Tuesday, May 14, 2013 | 9:27 a.m.
Assembly Speaker Marilyn Kirkpatrick, D-North Las Vegas, is expected to take critics head on today at the first public hearing of her proposed entertainment and admissions tax, an 8 percent levy on everything from concerts and sporting events to gym memberships and strip clubs.
Chief among them is the Electric Daisy Carnival, the massive outdoor music festival that draws an estimated 345,000 attendees to Las Vegas each summer. Because the event is outdoors, it is exempt from Nevada's live entertainment tax-- a haphazardly applied tax that is rife with exemptions.
Kirkpatrick's goal in revamping the tax is to cast as wide a net as possible, seeking to eliminate all exemptions and extend the tax to virtually every form of recreation.
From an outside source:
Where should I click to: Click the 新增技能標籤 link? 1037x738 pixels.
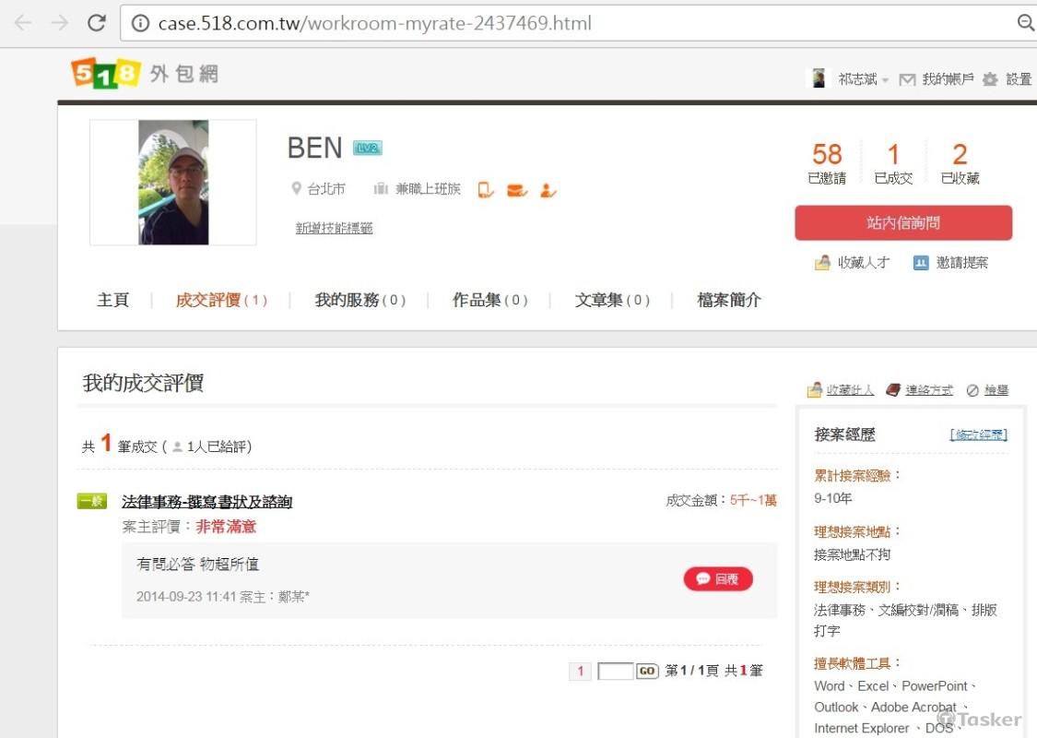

But Insomniac, the company that produces the Electrical Daisy Carnival is expected to fight for their exemption, as are other venues who currently are free from collecting the tax from their patrons.
In a slideshow expected to be presented at a joint Senate and Assembly tax committee meeting this afternoon, Insomniac will call the new admissions tax bad for Nevada and bad for music fans. The presentation points out that the event has "choices," an implication that Insomniac could take their event and their hundreds of thousands of economic activity-generating fans out of Nevada.
That's not an argument that Kirkpatrick has been sympathetic, too, after years of listening to businesses large and small threaten to leave the state if lawmakers pass new taxes to strengthen a failing public schools system. Kirkpatrick has offered to help businesses making such threats pack a U-Haul for a move out of town.
Electric Daisy Carnival isn't the only event opposing Kirkpatrick's measure-- Assembly Bill 498. The Las Vegas Motor Speedway, which also is exempted from the live entertainment tax, is in opposition. Golf clubs don't like the tax, neither does the Motion Picture Association. And dozens of emails have been sent in opposition.
Even some lawmakers in Kirkpatrick's own party are skeptical of the bill. Senate Majority Leader Mo Denis, D-Las Vegas, said Monday he thinks Kirkpatrick is dedicated to finding good policy, but doesn't necessarily think the net should be cast so wide.
"It's good policy because ... it's fair and it's simple," Denis said. "Now do we need to exempt some folks out? I think we need to look at that. I think it could be a good thing for us, but we have to look at it."
Kirkpatrick said she would be open to considering some exemptions, but warned that narrowing the pool of taxpayers would result in a higher rate.
The hearing on Assembly Bill 498 begins at 1 p.m.